I recently received this email:
You currently have a link on your site pointing to our OnlineSchools.org website. We have recently received warning from Google that they are suspicious of link trading schemes surrounding this, and we want to make sure that you are taking the necessary precautionary measures so that your site is not adversely affected.
We are requesting that you remove the link back to our site. The link to on your page can be found at the URL below
This is the second time that I have sent this message. Please let us know once the link has been removed. Thank you in advance for your cooperation and sincerest apologies for any inconvenience this may have caused.
Sorry, Eric, but this was the first time I had ever heard from you. I happily removed the link, but this little voice inside my head said, “Google it.”
“Google it” I did
I pasted the first couple of sentence from Eric’s email into a Google search. I got results such as this, letting me know that Eric, and others like him, have been very busy.
By the way, I emailed both Eric Bergstrom and Marina Salsbury to let them know what my Google results found and give them an opportunity to respond. Of course, I have heard nothing from either one.

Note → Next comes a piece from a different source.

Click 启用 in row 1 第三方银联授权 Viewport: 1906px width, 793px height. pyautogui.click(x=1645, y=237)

Bottom line: If you get a request from a stranger to guest post for you, don’t be flattered. There may be another motive. AS the old saying goes, “Fool me once, shame on thee. Fool me twice, shame on me.” That’s one I shall not fall for again.

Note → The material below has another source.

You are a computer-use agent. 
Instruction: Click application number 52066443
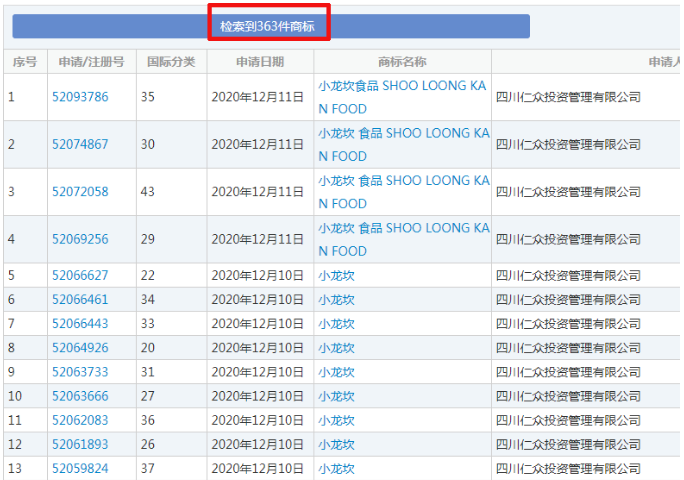coord(80,323)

The one that almost got me
During my days as a school principal, I encouraged teachers to Google a message to determine its validity before passing it on. I was pretty good at spotting hoaxes. This one, which arrived just prior to the holiday season, was one I almost passed on:
please include the following:
A Recovering American soldier
C/o Walter Reed Army Medical Center
6900 Georgia Avenue,NW
- I highlighted a portion of the text in that e-mail message and copied it (Control-C). In this case, the first three lines of the message looked like something which would return on-point hits.
- I went to Google, clicked in the search window, used the “paste” command (Control-V), and hit “Enter.”
Within seconds, the verdict was obvious. It was a hoax. The most compelling evidence was a link where Walter Reed addressed this topic, saying:
In addition, the U.S. Postal Service is no longer accepting “Any Service Member” or “A Recovering American Soldier” letters or packages. Mail to “Any Service Member” that is deposited into a collection box will not be delivered.
The Walter Reed site goes to say:
Other organizations that offer means of showing your support for our troops or assist wounded service members and their families include:
At a time of year when we are giving thanks for our many blessings and approaching a season of giving, perhaps the message from Walter Reed is the one worthy of spreading.
What would have happened had I not checked it out and simply forwarded the e-mail and sent a few cards. My cards would have never reached the eyes of any solider. Instead, my good intentions would have added an additional load to the personnel charged with disposing of the glut of mail which they currently receive. Rather than being part of something good, I would have only added to an already existing problem.
Bottom line: It only takes a couple of seconds to separate fact from fiction. Google it.
Scams are nothing new. People have been trying to deceive each other since the dawn of mankind. What is new is the forms the deception takes. Just as soon as we are wise to one, another will take its place. Generations of wise people have advised, “If it sounds too good to be true, it probably is.” Perhaps the mantra for our time needs to be, “If it sounds too good to be true, Google it.”